I’m about to burst. Into tears, at least, if not with pride. There’s so much going on. Can’t pick up a paper or turn on a TV without hearing “gay marriage.”
As amazing as all this coverage is, however, it’s stressful: This is not an abstract or trendy debate, this is about our lives.
The Supreme Court weighed in Tuesday and Wednesday, delivers a verdict late June. (Appropriate month for a marriage verdict?)
Can we divine their thinking from the questions they asked our brave lawyers and those defending the Defense of Marriage Act (the latter aptly named Bipartisan Legal Action Group)? Will the “dream duo” of Theodore Olson and David Boies prevail over Proposition 8?
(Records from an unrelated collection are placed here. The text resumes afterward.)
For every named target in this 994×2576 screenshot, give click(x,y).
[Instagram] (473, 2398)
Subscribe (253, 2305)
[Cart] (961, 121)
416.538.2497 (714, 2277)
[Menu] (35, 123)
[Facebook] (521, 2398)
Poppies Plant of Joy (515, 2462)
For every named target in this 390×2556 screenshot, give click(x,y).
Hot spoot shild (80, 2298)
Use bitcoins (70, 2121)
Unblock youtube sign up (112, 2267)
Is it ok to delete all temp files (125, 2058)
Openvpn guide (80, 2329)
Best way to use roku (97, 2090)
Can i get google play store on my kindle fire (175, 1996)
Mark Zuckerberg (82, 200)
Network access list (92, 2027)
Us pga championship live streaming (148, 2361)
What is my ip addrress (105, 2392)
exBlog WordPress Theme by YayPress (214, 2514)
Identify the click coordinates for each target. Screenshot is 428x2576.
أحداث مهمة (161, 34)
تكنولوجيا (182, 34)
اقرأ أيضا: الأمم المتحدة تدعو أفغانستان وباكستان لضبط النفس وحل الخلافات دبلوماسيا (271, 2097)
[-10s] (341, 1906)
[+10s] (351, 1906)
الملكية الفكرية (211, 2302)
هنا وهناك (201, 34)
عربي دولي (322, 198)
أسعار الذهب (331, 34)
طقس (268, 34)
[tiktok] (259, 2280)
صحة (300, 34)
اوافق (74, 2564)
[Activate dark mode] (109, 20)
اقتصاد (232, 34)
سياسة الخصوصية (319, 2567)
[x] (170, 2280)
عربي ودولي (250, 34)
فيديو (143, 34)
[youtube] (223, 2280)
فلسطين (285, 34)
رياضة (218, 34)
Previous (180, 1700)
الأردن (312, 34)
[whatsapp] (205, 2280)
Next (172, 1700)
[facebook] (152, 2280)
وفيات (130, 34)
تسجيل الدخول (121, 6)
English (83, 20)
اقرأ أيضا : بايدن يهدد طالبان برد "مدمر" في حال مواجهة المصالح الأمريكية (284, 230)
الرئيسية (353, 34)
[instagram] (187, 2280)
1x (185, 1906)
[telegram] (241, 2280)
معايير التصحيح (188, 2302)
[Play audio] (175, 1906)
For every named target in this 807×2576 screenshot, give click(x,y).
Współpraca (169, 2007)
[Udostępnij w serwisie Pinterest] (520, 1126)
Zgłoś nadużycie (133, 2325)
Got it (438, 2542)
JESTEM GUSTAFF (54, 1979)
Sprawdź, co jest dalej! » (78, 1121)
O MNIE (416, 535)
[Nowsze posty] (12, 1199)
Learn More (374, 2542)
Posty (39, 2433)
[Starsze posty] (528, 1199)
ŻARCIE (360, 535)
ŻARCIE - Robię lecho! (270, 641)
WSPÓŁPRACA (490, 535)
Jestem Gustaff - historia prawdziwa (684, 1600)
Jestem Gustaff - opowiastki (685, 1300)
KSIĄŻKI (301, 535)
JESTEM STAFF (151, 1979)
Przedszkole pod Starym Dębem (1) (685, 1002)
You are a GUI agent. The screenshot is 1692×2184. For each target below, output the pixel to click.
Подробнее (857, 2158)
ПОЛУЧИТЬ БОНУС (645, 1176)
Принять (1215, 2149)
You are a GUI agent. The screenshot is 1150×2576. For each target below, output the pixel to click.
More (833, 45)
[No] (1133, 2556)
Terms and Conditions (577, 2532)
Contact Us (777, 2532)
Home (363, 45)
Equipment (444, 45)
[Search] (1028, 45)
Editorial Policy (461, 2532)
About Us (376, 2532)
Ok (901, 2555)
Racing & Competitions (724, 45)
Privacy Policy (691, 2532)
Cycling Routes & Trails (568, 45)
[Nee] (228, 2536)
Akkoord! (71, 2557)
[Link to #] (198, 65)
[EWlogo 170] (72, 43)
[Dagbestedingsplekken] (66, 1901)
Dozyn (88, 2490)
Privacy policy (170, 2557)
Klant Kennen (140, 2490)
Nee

However encouraging we interpret the court’s questions, there’s no getting around some basic facts: They’re a majority of older white men, not one of them really knowing our lives from the inside. These judges, sitting high above the rest of us watching, listening, will render a verdict that intimately impacts my life and my family.
Stomach-churning. I try not to worry, I want to assume fairness and love prevails, but…
The stomach-churning is not only about DC. Here in New Mexico, just last week, the Santa Fe mayor and city attorney “declared” marriage legal for all of us. And the American Civil Liberties Union, the National Center for Lesbian Rights and the Albuquerque law firm Sutin, Thayer & Brown just filed a complaint in District Court in Albuquerque to challenge the denial of marriage licenses.
So many unknowns: Will our attorney general issue a ruling giving clerks a green light? Will the clerks then issue licenses? Will the governor issue an injunction? Will our lawsuit linger so long that opponents gain a foothold in the courts? (We have a Republican governor on record opposing “same-sex marriage.”)
These are just some of the questions that roll around in my head in the middle of the night.
Sue Hallgarth and I celebrated our 25th anniversary last August. This September marks the 10th anniversary of our Canadian marriage. That’s not that long, actually, and so much has happened in a decade.…
We are no longer such novelties: according to the 2010 Census, there are at least 5,825 same-sex couples in New Mexico living in all but two counties across the state. And 35 percent of those who identify as couples are raising children.
Nationally, the numbers have flipped: Regardless of which poll you look at, well over a majority of Americans now support our right to marry.
So this will happen. Eventually. We’re not going back.